## Stated exercise 1
Reproduce the court opinion excerpt word for word, everything from "Although FOA did" down to "in any form).".
## Stated exercise 2
In the court opinion excerpt, under what standard does the Court review a trial court's decision to admit or exclude expert testimony?
## Stated exercise 3
Write the next part of the court opinion excerpt, picking up after its last sentence.
╭─ Supplied passage
C. Expert Witness Designation
CSI argues that the circuit court erred in permitting
FOA’s expert to testify regarding amounts of tax-related
damages. CSI contends that FOA’s interrogatory answer
regarding the proposed expert testimony concerning tax
penalties and interest was inadequate.
FOA responds that its expert designation was sufficient
and complied with Rule 4:1(b)(4). FOA contends that the fact
that the designation did not contain the precise amounts of
penalties and interest does not make the designation deficient
because the types of damages were clearly disclosed.
16
This Court reviews a trial court’s decision to admit or
exclude expert testimony under an abuse of discretion standard.
John Crane, Inc. v. Jones, 274 Va. 581, 591, 650 S.E.2d 851,
856 (2007); Blue Ridge Serv. Corp. v. Saxon Shoes, Inc., 271
Va. 206, 212, 624 S.E.2d 55, 58 (2006) (citing Tarmac Mid-
Atlantic, Inc. v. Smiley Block Co., 250 Va. 161, 166, 458
S.E.2d 462, 465 (1995)). This Court must give deference to a
trial court’s ruling to exclude or admit expert testimony and
that ruling will not be disturbed on appeal unless it is
plainly wrong and amounts to an abuse of discretion. See
Grattan v. Commonwealth, 278 Va. 602, 620, 685 S.E.2d 634, 644
(2009).
Rule 4:1(b)(4)(A)(i) requires a party, when asked in an
interrogatory, to identify its trial experts and “to state the
subject matter on which the expert is expected to testify, and
to state the substance of the facts and opinions to which the
expert is expected to testify and a summary of the grounds for
each opinion.” When applying Rule 4:1(b)(4)(A)(i), this Court
begins by “determining whether the opinion at issue was
disclosed in any form.” John Crane, Inc., 274 Va. at 591, 650
S.E.2d at 856.
FOA’s expert designation for Reitberger, its accounting
expert, stated:
17
Mr. Reitberger will opine that the failures of CSI
resulted in the underpayment of taxes and that the
Association will now incur interest and penalties as
a result of the failures of CSI as well as expenses
in the form of fees paid to Mr. Reitberger’s firm to
correct the errors of CSI and to resolve the claims
of the IRS and the Commonwealth of Virginia. . . .
Mr. Reitberger’s opinions are based upon his
experience and expertise, his review of
correspondence between the IRS and the Commonwealth
of Virginia and the Association, his review of W-2s,
general ledgers, and other financial documents of the
Association relating to payroll withholdings and
payment of payroll taxes.
Although FOA did not itemize the specific amounts of penalties
and interest, the interrogatory response disclosed that it was
Reitberger’s opinion that CSI’s failures resulted in
underpayment of taxes and FOA incurring interest and penalties.
It was within the discretion of the circuit court to determine
whether the interrogatory response sufficiently disclosed the
subject matter on which Reitberger was going to testify, the
substance of Reitberger’s opinions and a summary of the grounds
for Reitberger’s opinions. Compare John Crane, Inc., 274 Va.
at 592-93, 650 S.E.2d at 856-57 (expert designations were
insufficient because opinion was not disclosed in any form).
╰─
╭─ Raw data
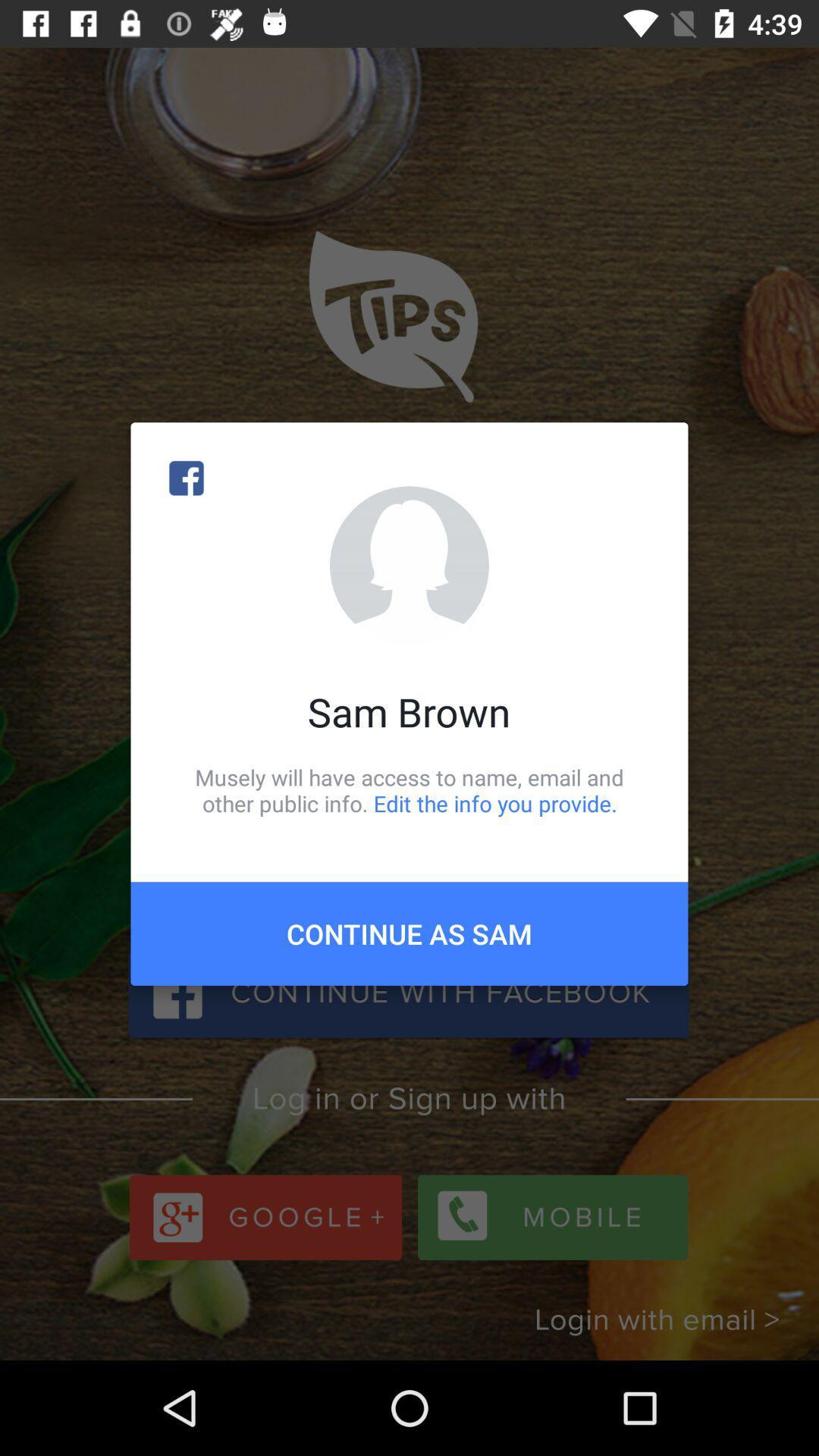 The height and width of the screenshot is (1456, 819). What do you see at coordinates (410, 789) in the screenshot?
I see `the icon below the sam brown icon` at bounding box center [410, 789].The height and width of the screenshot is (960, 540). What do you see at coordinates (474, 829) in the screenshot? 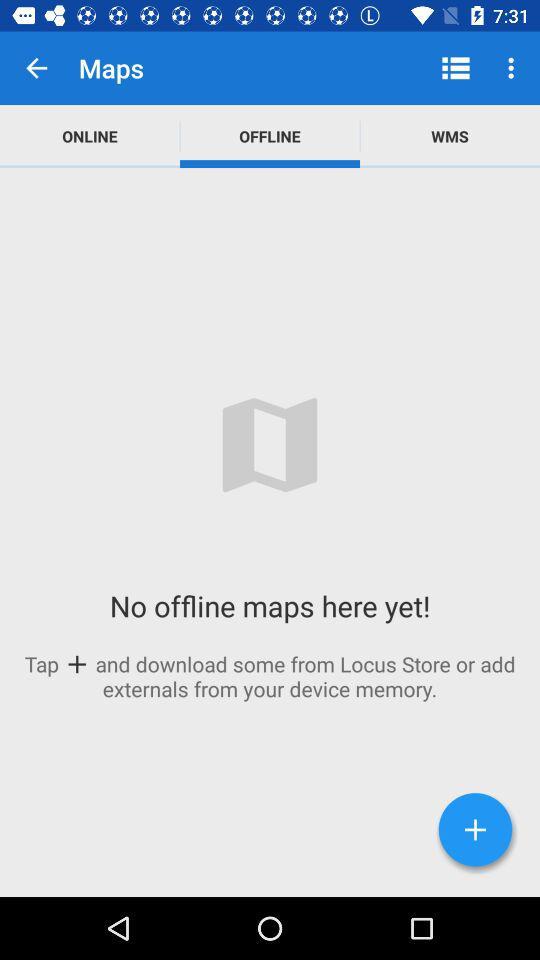
I see `the add icon` at bounding box center [474, 829].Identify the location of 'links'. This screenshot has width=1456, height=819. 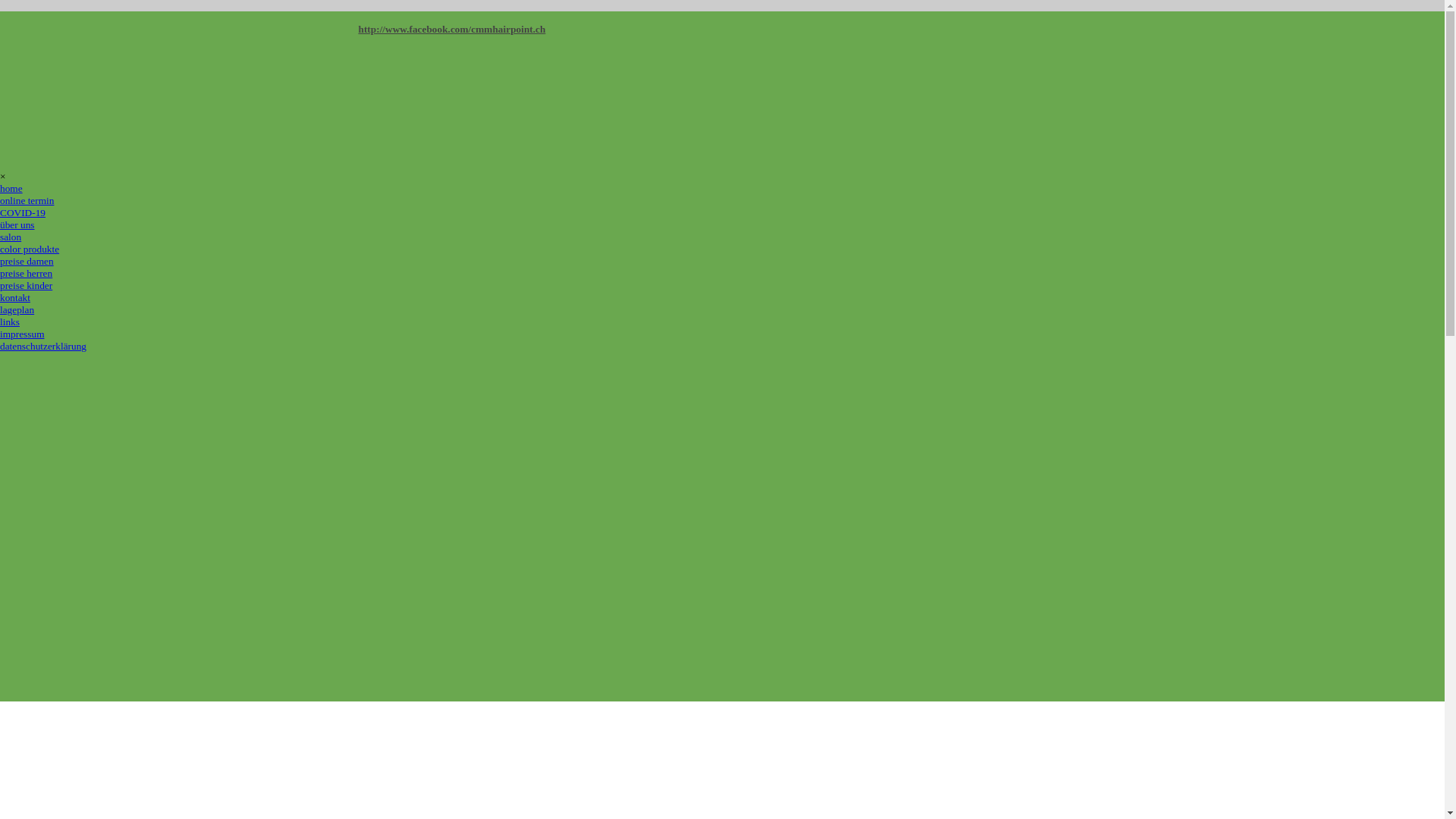
(10, 321).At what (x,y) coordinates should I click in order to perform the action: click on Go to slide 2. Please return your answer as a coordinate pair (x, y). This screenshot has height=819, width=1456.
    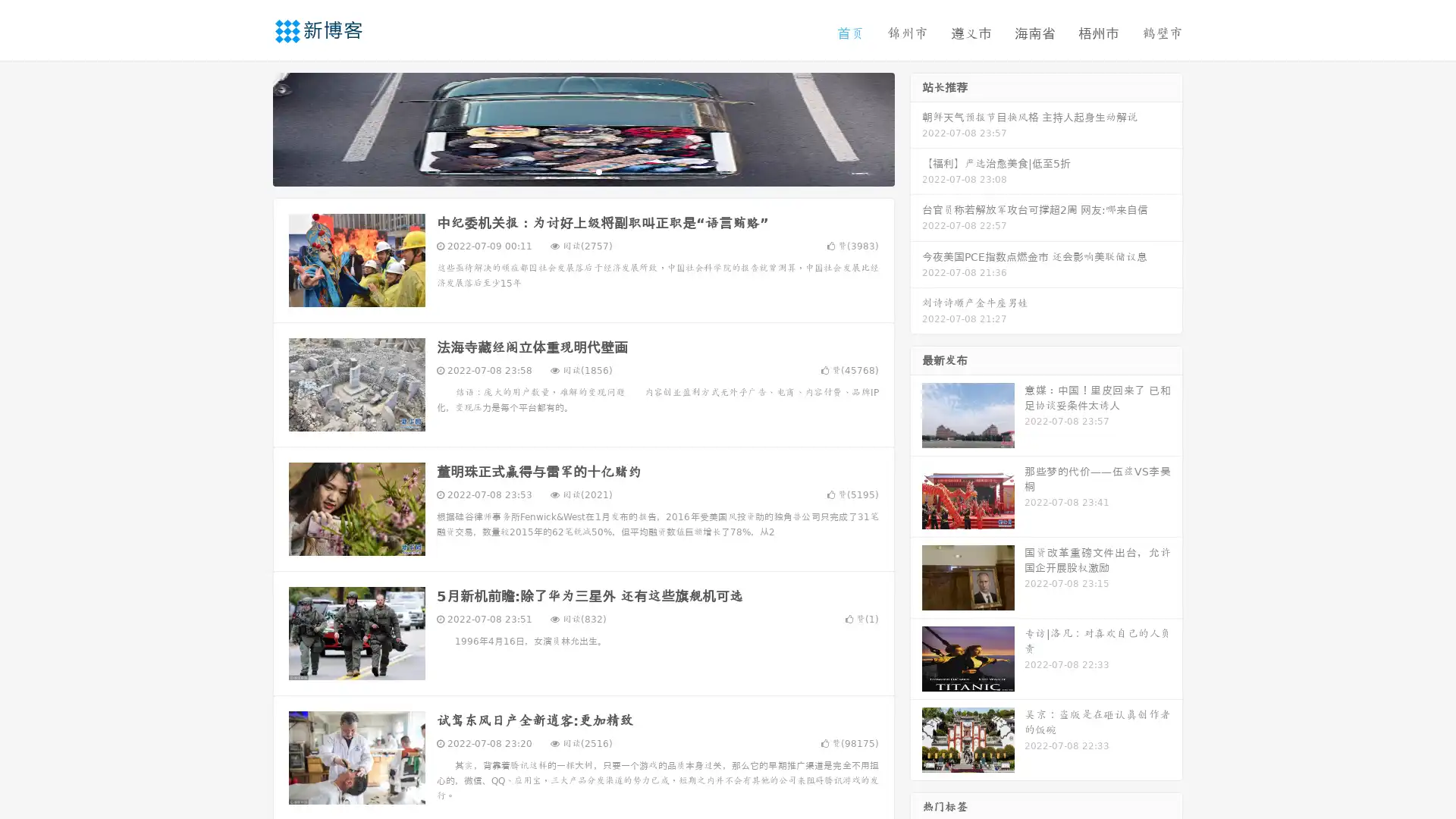
    Looking at the image, I should click on (582, 171).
╰─
## Right answer 1
Although FOA did not itemize the specific amounts of penalties
and interest, the interrogatory response disclosed that it was
Reitberger’s opinion that CSI’s failures resulted in
underpayment of taxes and FOA incurring interest and penalties.
It was within the discretion of the circuit court to determine
whether the interrogatory response sufficiently disclosed the
subject matter on which Reitberger was going to testify, the
substance of Reitberger’s opinions and a summary of the grounds
for Reitberger’s opinions. Compare John Crane, Inc., 274 Va.
at 592-93, 650 S.E.2d at 856-57 (expert designations were
insufficient because opinion was not disclosed in any form).

## Right answer 2
An abuse of discretion standard.

## Right answer 3
There is evidence to support the circuit court’s determination
that FOA’s designation was sufficient to satisfy the purpose of
Rule 4:1(b)(4)(A)(i), which is to “allow the litigants to
discover the expert witnesses’ opinions in preparation for
trial.” Woodbury v. Courtney, 239 Va. 651, 654, 391 S.E.2d
18
293, 295 (1990). The circuit court did not abuse its
discretion in finding the expert designation sufficient and
permitting Reitberger to testify.
D. Expert Witness Testimony on Damages
CSI argues that the circuit court erred in denying CSI’s
motion to strike FOA’s claim for certain tax penalties and
interest damages because Reitberger’s testimony regarding those
matters was speculative and did not meet the standard of
“reasonable certainty.” Specifically, CSI alleges that the
penalties related to its failure to file W-2 forms had been
assessed but had not been paid by FOA and might be reduced. CSI
also asserts that testimony regarding the claimed tax penalties
and interest for failure to file the last quarter 2005 and the
first quarter 2006 federal Form 941 and payroll tax withholdings
was speculative because, as of the date of the trial, no
assessment had been made by the IRS for those liabilities.
FOA responds that it proved its tax-related damages with
reasonable certainty. Reitberger unequivocally testified
concerning the penalties and interest the IRS had already
assessed. He also testified that under applicable IRS
regulations, FOA is now liable for and will be assessed
additional specific interest and penalties.
FOA, as the plaintiff below, bore the “burden of proving
with reasonable certainty the amount of damages and the cause
19
from which they resulted; speculation and conjecture cannot form
the basis of the recovery.” Shepherd v. Davis, 265 Va. 108,
125, 574 S.E.2d 514, 524 (2003) (quoting Carr v. Citizens Bank &
Trust Co., 228 Va. 644, 652, 325 S.E.2d 86, 90 (1985)); see also
SunTrust Bank v. Farrar, 277 Va. 546, 555, 675 S.E.2d 187, 191
(2009) (“damage calculations based on unsupported projections
are improper”). “[E]xpert testimony . . . cannot be speculative
or founded upon assumptions that have an insufficient factual
basis.” Blue Ridge Serv. Corp., 271 Va. at 213, 624 S.E.2d at
59 (quoting Tittsworth v. Robinson, 252 Va. 151, 154, 475 S.E.2d
261, 263 (1996)).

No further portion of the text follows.